- **What you should do**:
When you reach the line that contains "Given: Click the", begin copying exactly and continue through the last line below. Do not copy pictures.

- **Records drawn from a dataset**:
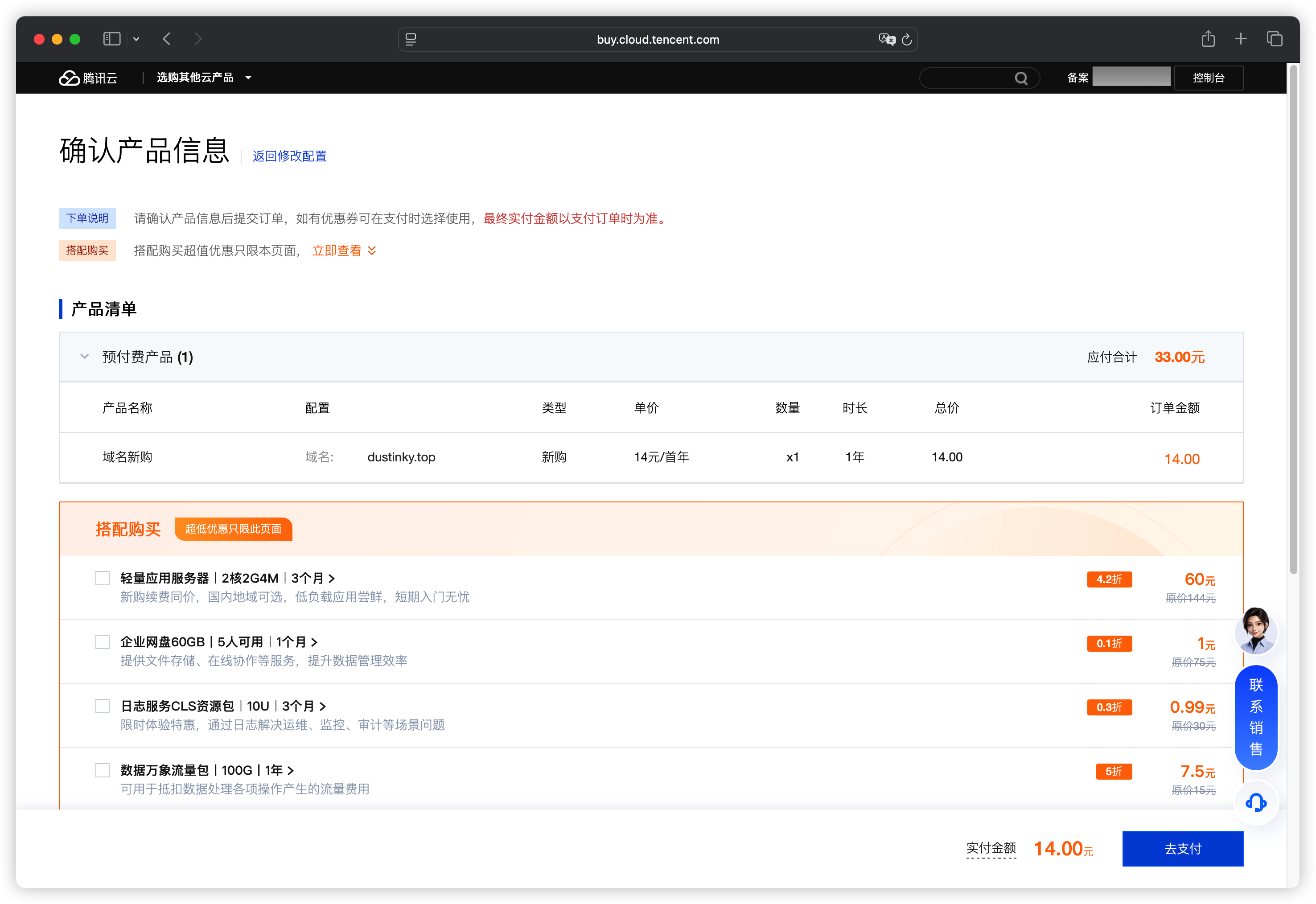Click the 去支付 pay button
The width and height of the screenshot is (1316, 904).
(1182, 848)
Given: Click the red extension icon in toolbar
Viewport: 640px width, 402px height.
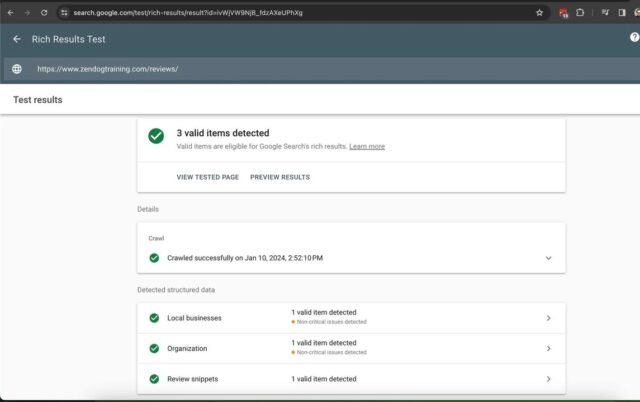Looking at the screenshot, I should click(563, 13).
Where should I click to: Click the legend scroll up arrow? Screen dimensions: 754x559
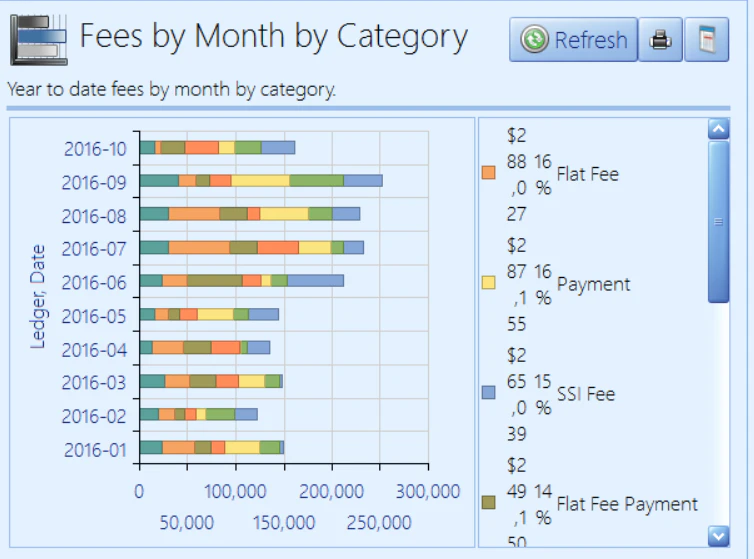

- **Task answer**:
Given: Click the red extension icon in toolbar
Viewport: 640px width, 402px height.
Looking at the screenshot, I should click(563, 13).
Where should I click to: Click the legend scroll up arrow? Screen dimensions: 754x559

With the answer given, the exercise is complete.